(Material to process begins)

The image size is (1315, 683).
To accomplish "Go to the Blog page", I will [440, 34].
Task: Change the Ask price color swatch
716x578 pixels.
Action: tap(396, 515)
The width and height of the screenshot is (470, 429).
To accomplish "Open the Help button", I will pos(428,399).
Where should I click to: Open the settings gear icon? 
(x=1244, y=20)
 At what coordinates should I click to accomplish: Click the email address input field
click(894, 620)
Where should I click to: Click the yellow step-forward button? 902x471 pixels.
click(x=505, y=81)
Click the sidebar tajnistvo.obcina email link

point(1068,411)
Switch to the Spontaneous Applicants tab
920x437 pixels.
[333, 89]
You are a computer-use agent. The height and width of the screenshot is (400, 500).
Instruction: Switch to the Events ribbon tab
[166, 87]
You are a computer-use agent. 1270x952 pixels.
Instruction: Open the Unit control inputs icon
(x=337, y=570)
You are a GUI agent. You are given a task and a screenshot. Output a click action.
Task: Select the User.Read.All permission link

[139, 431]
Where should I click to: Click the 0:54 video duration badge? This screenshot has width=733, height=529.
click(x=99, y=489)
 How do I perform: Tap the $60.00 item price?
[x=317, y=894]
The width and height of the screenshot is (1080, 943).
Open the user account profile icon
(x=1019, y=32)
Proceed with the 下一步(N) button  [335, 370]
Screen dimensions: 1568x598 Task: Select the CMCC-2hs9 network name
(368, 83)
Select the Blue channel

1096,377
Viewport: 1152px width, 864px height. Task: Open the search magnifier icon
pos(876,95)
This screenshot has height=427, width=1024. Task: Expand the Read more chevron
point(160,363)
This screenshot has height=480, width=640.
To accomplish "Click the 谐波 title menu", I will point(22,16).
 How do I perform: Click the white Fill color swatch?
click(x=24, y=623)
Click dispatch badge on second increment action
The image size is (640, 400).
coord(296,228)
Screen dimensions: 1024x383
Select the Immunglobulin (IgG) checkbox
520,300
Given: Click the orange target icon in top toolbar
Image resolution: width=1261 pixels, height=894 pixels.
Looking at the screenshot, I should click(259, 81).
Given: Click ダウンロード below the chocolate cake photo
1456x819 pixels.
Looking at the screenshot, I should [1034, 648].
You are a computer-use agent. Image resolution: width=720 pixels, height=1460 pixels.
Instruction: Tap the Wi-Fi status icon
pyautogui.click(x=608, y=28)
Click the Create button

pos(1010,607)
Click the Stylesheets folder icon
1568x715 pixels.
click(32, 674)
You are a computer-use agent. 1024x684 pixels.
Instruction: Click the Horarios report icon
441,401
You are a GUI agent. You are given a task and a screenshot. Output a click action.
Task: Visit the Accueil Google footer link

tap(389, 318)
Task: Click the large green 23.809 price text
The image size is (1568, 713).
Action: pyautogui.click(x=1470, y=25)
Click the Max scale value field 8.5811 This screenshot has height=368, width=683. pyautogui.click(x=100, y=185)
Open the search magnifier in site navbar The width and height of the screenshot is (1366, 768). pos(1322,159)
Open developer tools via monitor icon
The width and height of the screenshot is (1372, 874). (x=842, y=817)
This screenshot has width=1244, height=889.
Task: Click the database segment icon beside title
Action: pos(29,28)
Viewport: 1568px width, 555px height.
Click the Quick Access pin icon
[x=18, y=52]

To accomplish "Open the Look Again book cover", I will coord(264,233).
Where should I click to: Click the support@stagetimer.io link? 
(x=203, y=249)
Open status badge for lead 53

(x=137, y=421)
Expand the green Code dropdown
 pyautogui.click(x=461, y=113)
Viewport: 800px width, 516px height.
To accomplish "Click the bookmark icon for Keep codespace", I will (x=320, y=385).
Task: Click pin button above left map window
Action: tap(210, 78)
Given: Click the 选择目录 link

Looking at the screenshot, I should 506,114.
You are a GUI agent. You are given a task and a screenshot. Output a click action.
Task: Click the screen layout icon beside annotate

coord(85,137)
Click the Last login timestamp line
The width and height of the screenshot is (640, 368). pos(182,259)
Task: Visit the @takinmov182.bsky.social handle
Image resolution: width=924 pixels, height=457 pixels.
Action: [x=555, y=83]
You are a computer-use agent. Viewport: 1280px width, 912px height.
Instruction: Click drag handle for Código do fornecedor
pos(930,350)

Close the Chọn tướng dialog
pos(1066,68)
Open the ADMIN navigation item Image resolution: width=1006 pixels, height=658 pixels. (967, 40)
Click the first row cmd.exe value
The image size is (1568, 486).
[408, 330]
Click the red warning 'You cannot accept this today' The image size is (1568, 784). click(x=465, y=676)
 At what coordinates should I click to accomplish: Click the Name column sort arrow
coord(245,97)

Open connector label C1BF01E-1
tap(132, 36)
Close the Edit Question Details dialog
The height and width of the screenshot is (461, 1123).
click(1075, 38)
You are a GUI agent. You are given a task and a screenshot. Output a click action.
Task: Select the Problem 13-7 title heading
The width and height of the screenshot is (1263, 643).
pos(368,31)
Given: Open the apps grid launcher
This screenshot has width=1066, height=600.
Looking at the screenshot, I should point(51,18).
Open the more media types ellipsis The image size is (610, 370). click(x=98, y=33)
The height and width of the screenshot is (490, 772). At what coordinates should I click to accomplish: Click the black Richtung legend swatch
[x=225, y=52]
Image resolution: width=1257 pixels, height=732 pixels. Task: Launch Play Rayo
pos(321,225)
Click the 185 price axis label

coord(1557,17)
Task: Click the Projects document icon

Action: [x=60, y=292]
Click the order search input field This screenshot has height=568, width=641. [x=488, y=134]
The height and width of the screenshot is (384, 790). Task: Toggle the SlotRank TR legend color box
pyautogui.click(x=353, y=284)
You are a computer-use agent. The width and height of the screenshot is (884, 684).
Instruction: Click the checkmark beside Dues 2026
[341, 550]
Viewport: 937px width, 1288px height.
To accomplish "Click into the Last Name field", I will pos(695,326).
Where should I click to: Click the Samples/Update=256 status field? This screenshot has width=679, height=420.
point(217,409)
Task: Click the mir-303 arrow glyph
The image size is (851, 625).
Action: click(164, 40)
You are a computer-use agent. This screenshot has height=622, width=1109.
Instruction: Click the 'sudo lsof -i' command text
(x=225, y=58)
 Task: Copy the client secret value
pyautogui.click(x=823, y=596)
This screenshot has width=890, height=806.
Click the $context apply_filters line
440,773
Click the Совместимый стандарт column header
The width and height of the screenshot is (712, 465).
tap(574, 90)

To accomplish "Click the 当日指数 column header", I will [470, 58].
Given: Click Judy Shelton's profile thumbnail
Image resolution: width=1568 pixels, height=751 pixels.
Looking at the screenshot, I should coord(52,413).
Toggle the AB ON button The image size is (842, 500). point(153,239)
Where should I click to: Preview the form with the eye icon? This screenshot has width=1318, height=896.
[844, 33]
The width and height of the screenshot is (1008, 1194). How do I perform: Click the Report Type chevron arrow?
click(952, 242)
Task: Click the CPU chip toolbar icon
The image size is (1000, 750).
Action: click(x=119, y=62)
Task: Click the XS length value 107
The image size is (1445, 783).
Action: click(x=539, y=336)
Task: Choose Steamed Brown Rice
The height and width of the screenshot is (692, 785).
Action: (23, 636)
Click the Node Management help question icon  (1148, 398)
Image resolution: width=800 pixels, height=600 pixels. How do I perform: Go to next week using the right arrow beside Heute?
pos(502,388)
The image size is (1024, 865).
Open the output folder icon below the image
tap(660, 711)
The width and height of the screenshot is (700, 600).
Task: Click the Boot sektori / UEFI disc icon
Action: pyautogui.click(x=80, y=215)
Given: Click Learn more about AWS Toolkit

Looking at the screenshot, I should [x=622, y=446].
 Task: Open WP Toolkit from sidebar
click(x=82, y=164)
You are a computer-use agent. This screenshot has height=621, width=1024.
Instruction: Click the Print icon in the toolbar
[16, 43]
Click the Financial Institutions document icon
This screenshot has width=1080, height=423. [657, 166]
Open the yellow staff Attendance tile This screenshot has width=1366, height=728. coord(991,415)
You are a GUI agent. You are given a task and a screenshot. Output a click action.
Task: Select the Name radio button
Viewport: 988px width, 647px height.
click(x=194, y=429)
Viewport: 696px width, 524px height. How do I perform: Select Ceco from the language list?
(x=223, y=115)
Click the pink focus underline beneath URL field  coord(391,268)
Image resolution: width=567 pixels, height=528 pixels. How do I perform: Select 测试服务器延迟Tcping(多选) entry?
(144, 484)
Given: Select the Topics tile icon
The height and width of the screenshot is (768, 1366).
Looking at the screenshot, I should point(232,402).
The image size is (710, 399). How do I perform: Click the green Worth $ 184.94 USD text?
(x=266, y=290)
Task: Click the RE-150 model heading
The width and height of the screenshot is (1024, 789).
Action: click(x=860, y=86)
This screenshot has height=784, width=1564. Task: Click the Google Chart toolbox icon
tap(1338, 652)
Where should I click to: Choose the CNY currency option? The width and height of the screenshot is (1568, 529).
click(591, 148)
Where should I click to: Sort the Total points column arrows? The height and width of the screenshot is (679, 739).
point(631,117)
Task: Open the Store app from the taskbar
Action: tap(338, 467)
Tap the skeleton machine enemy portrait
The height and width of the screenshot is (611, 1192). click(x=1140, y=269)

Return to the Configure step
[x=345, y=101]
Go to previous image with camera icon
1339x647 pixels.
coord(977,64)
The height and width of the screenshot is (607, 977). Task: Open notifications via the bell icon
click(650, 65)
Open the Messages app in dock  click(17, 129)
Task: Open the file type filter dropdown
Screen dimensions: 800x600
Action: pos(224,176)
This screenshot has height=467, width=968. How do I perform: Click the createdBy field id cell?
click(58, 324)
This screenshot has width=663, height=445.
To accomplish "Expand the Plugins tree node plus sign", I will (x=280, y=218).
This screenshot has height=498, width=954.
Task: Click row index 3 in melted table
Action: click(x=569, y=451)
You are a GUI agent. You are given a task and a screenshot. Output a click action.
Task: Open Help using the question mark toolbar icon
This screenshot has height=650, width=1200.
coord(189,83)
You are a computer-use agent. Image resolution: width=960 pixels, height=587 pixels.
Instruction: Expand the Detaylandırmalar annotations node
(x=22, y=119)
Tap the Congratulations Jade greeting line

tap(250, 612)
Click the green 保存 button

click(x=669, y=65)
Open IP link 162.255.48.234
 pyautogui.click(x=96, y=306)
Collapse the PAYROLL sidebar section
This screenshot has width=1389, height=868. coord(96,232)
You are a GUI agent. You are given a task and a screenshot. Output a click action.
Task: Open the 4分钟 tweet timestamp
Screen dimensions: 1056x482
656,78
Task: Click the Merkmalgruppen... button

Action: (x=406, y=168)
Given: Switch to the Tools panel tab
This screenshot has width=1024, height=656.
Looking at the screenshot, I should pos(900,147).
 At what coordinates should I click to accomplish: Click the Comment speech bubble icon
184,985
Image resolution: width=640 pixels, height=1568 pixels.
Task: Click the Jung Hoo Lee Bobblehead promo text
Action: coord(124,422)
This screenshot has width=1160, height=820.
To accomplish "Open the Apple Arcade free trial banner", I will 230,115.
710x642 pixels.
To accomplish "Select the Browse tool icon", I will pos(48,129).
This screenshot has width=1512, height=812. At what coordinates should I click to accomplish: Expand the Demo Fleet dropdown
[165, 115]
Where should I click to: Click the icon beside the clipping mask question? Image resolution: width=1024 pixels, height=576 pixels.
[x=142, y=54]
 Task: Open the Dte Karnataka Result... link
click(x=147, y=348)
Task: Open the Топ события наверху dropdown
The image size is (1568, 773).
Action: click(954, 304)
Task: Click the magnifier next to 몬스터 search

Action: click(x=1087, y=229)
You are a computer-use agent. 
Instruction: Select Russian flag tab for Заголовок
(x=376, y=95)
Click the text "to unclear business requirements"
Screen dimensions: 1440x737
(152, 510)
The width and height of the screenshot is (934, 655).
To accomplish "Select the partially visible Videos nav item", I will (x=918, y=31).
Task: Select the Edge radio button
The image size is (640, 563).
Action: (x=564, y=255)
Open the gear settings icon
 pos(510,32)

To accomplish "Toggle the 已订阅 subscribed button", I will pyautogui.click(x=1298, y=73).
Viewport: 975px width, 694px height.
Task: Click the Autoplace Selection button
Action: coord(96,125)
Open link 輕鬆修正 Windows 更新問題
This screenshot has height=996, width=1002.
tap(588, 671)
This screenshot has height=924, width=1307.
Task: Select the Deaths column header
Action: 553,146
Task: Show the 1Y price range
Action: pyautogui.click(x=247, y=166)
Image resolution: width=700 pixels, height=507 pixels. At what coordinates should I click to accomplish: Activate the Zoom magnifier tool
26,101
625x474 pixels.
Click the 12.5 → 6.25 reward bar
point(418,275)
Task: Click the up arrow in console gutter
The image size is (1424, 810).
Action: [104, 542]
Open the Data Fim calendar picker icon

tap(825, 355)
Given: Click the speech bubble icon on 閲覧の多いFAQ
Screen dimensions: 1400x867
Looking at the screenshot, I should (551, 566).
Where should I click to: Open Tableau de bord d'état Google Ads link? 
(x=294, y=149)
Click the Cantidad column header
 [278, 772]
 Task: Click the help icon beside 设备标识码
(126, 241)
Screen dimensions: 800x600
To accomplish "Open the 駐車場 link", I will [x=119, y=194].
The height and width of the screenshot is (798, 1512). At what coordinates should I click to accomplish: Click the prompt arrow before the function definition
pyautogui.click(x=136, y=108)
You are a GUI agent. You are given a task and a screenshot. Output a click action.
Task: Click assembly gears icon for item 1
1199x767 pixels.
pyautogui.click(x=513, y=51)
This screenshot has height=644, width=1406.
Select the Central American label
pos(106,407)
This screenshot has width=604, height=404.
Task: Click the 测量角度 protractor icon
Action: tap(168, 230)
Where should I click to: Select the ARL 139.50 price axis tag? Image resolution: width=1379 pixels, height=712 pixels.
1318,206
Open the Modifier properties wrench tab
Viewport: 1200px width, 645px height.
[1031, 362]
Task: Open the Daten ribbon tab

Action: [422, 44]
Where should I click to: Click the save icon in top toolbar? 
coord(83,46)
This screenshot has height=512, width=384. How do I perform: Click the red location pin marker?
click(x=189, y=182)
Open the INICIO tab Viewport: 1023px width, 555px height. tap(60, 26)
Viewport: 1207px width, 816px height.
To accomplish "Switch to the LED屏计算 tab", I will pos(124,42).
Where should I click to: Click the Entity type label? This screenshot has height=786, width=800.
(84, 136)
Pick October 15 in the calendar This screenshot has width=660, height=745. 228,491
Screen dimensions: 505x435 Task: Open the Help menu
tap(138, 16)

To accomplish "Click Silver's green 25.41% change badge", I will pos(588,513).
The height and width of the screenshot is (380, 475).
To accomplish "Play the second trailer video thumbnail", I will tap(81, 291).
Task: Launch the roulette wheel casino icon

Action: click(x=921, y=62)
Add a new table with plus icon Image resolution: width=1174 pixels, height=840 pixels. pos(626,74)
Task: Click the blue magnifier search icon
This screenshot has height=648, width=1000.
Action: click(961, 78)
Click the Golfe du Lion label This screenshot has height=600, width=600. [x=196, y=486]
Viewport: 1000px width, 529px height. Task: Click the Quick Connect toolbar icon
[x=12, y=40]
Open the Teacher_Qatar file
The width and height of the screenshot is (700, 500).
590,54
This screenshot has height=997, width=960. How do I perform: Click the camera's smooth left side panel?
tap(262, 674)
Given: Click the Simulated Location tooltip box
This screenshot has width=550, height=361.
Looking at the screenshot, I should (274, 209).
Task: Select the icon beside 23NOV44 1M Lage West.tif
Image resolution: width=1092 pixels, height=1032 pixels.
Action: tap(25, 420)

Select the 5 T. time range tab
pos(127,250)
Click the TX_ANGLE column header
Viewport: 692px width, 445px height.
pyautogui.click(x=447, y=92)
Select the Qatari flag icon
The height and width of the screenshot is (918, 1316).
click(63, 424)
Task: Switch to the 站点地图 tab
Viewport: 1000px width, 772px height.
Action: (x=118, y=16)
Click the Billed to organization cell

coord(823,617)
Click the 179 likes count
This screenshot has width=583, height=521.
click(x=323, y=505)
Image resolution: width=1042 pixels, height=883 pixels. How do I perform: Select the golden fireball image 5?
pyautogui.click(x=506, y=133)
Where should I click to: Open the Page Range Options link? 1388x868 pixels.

(Material to process ends)

- [What the task asks] In exact wording, restate the lines of the data above from the first through the one holding "You are a computer-use agent. The height", and stop after that line.

- [Answer to this exercise]
The image size is (1315, 683).
To accomplish "Go to the Blog page", I will [440, 34].
Task: Change the Ask price color swatch
716x578 pixels.
Action: tap(396, 515)
The width and height of the screenshot is (470, 429).
To accomplish "Open the Help button", I will pos(428,399).
Where should I click to: Open the settings gear icon? 
(x=1244, y=20)
 At what coordinates should I click to accomplish: Click the email address input field
click(894, 620)
Where should I click to: Click the yellow step-forward button? 902x471 pixels.
click(x=505, y=81)
Click the sidebar tajnistvo.obcina email link

point(1068,411)
Switch to the Spontaneous Applicants tab
920x437 pixels.
[333, 89]
You are a computer-use agent. The height and width of the screenshot is (400, 500).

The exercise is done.